Wednesday, 9 July 2008

Fit for fatherhood

Friends of blogdad long ago discovered their bodies couldn't deliver the level of performance they had effortlessly supplied in their prime.

This was not a problem for me. I was never fit: I could run a bath, leap before I looked, jump a car and skip school. But any non-metaphorical activity passed me by (other than a three-year martial arts spell which now amazes me).

My unwelcoming attitude to exercise has partially been prompted by its insistence on being accompanied by nausea: (a particularly vigorous swimming session could have ended in tears, a curcuit training exercise at school likely did for the unfortunate PE teacher who'd dismissed my warnings of biological repurcussions.)

Wii Fit advert...



But now I'm a father-to-be I'm getting up in the morning and exercising. On face value this is down to coincidental aquisition of the Wii Fit and its identification that my body mass index qualified me for the category "Overweight" - an accolade only sought by the obese.

Wii Fit parody...



However, I think the realisation that I'm going to have to carry something heavy around for a few years (not inside me admittedly) and the desire to skirt the "fat dad" tag have played a role here too.

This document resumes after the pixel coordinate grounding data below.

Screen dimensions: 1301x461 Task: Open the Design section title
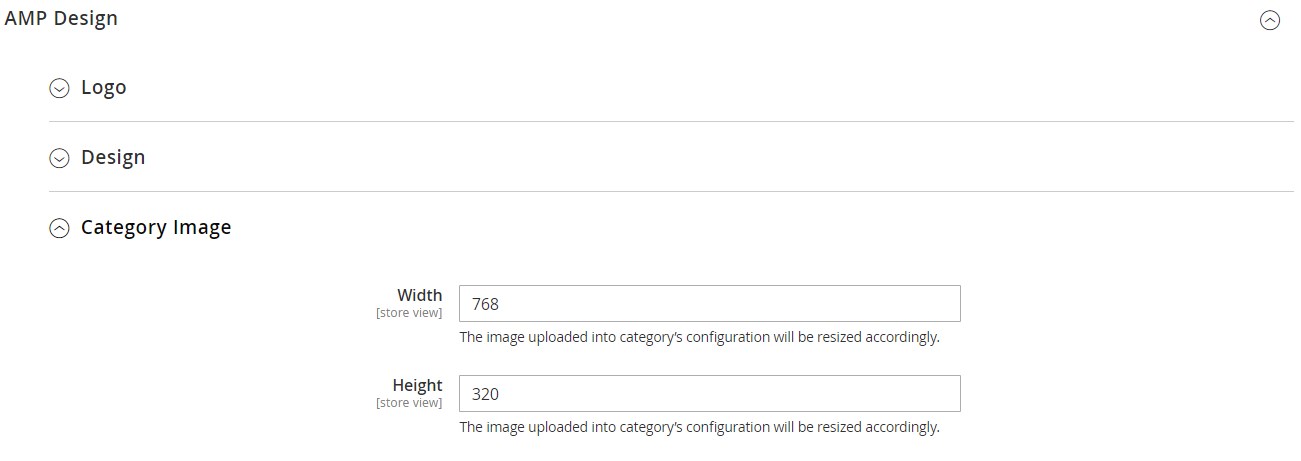[113, 157]
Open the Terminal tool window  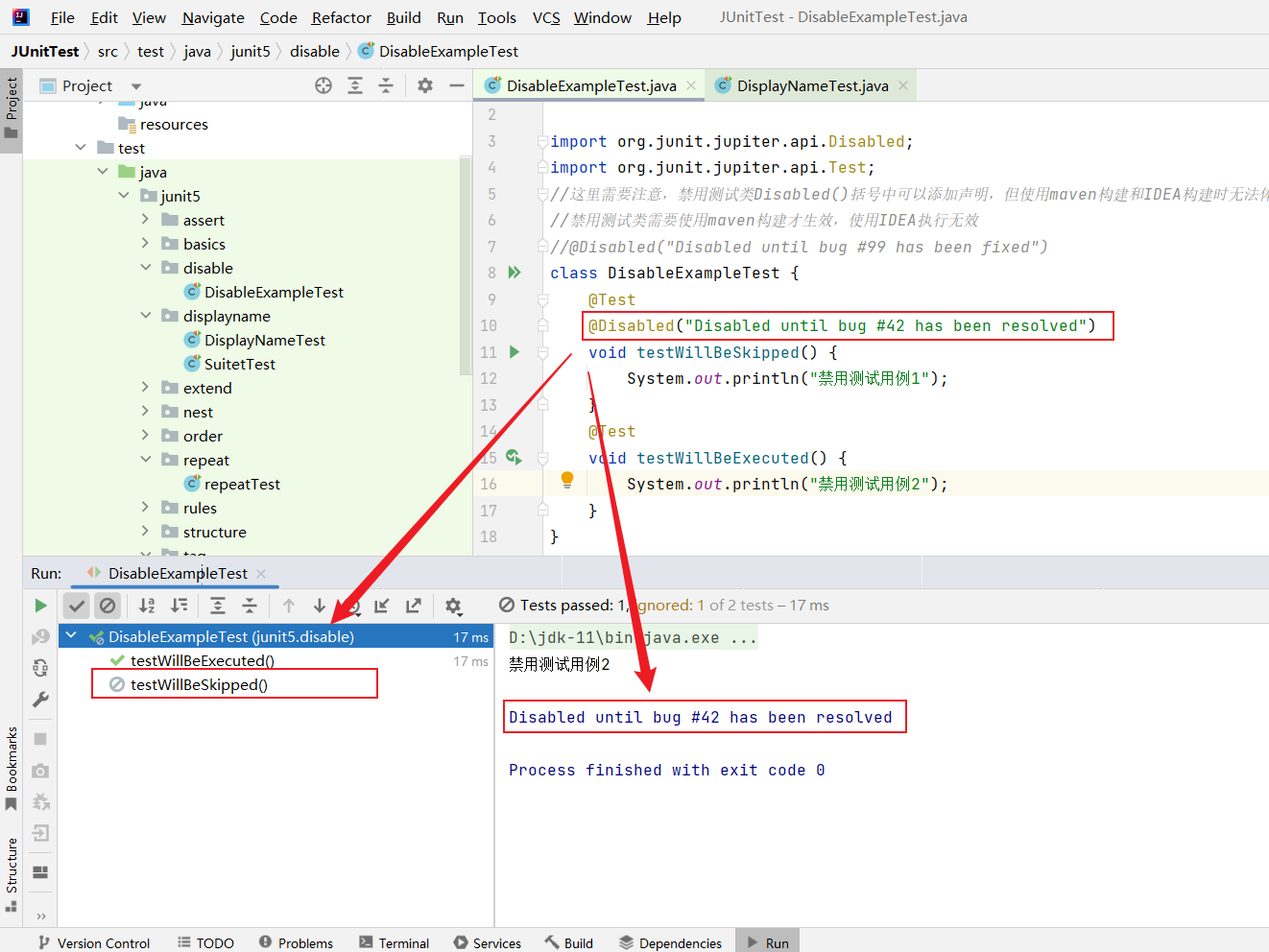(395, 942)
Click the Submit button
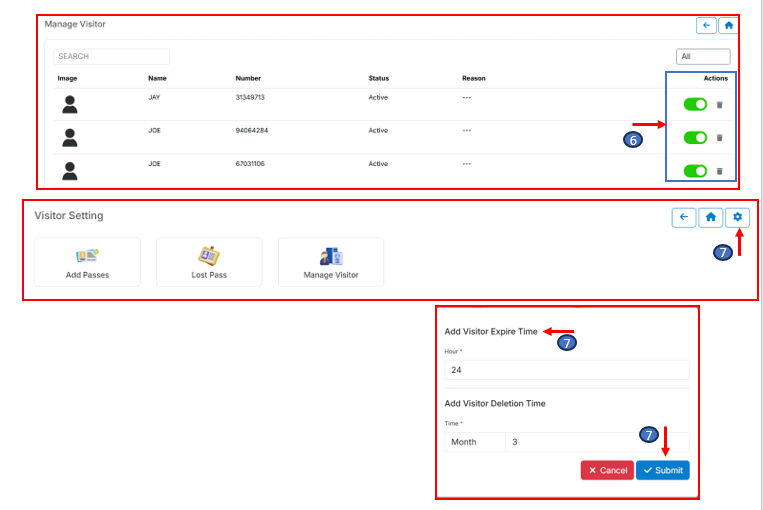763x510 pixels. click(662, 470)
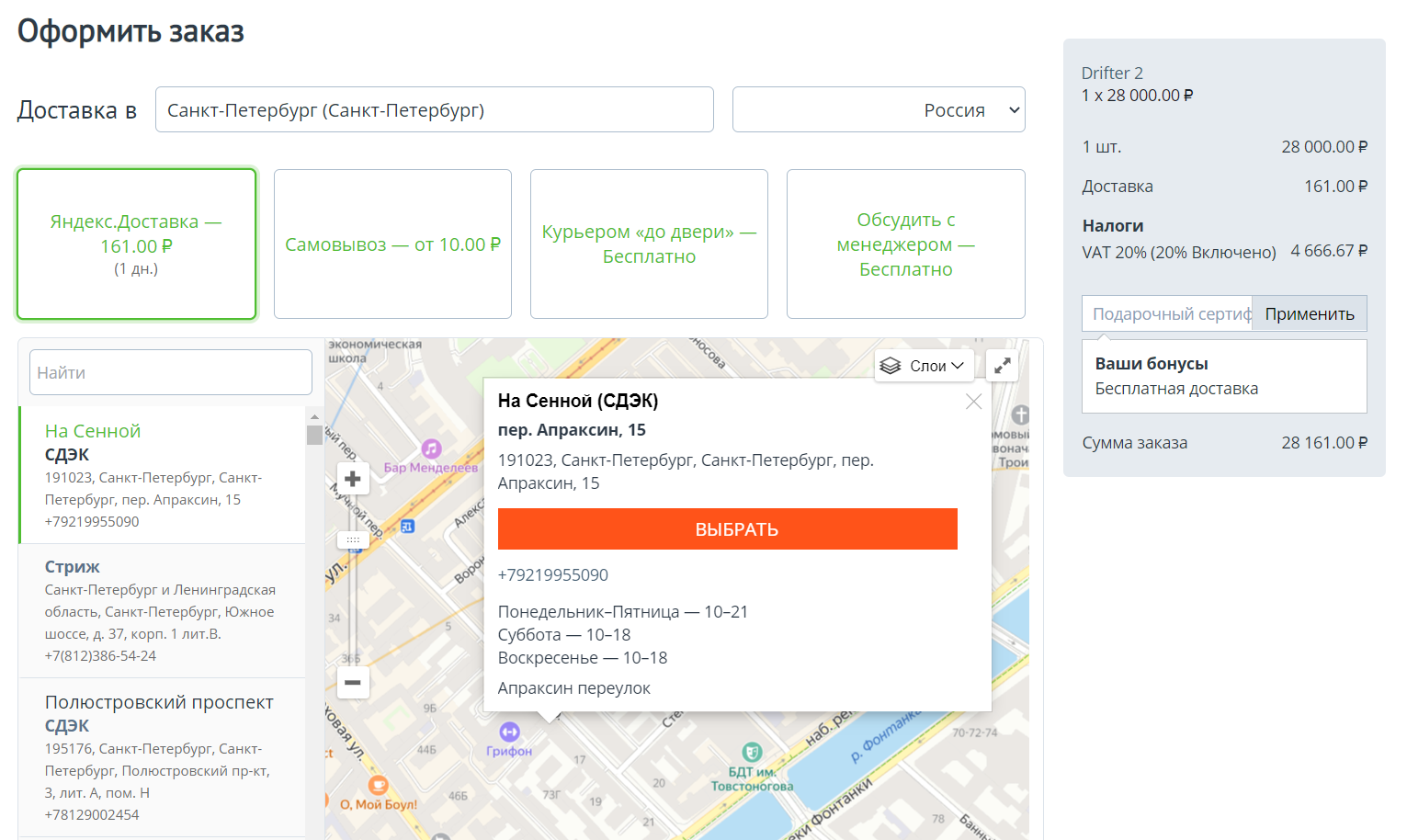Zoom in the map with plus button
Screen dimensions: 1407x840
tap(353, 479)
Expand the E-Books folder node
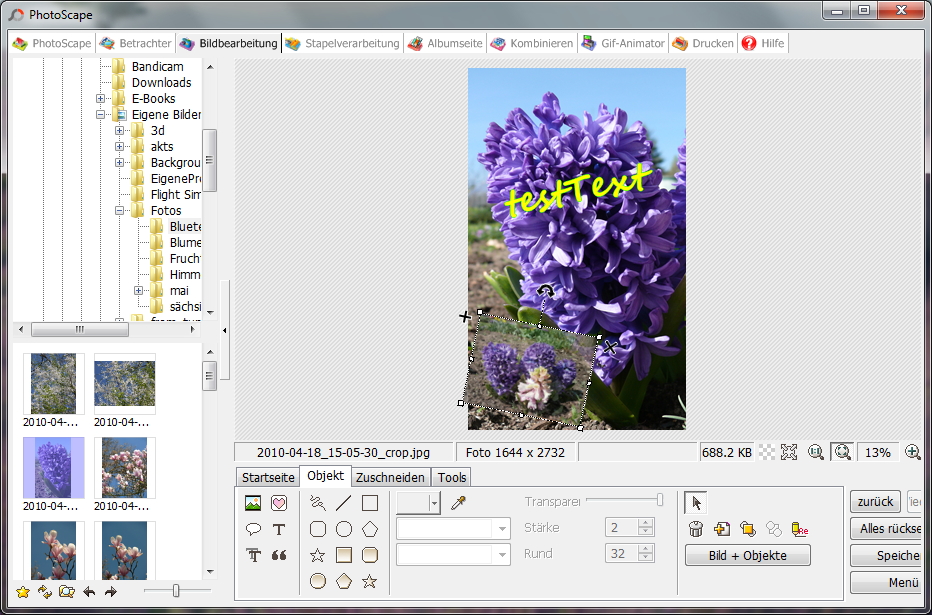Image resolution: width=932 pixels, height=615 pixels. pyautogui.click(x=101, y=99)
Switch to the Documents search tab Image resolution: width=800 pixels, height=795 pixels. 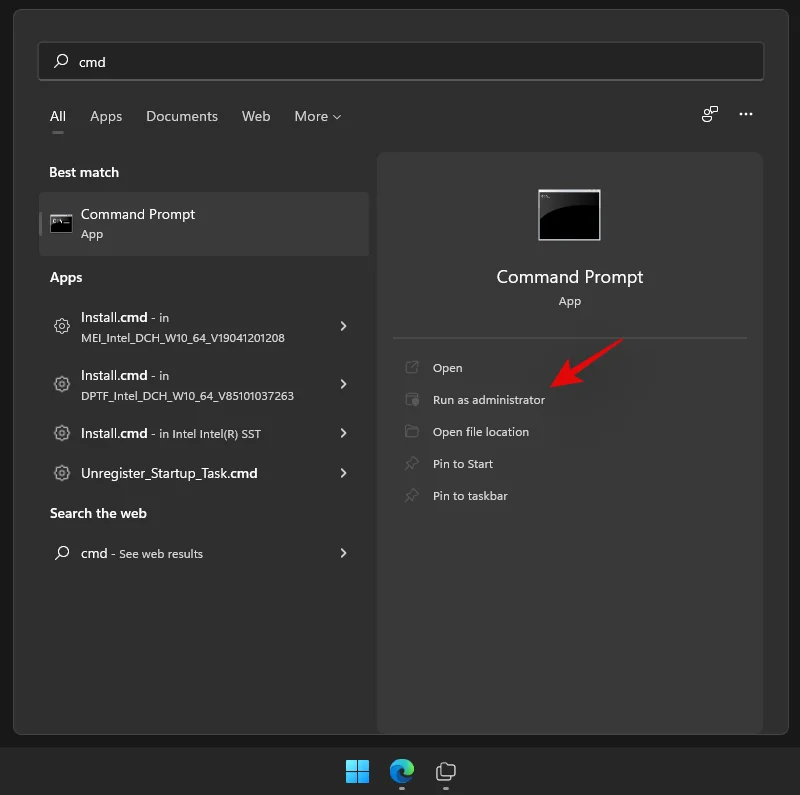point(182,116)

So my new "regime" involves running on the spot, virtual hula hooping and pretend step classes.

Is an unprecedented desire for fitness the male equivalent of nest-building? I thought it might be, so I Googled it.

The ubiquitous search engine returned few results and suggested I might have meant to search "had it". There was Fathers.com (which reckons its a good idea) but not too much else.

On the bright side should I be unsuccessful in converting my keg to a six-pack at least I won't be responsible for making blogbaby fat - but like me, it'll be looking up to blog-mum-to-be.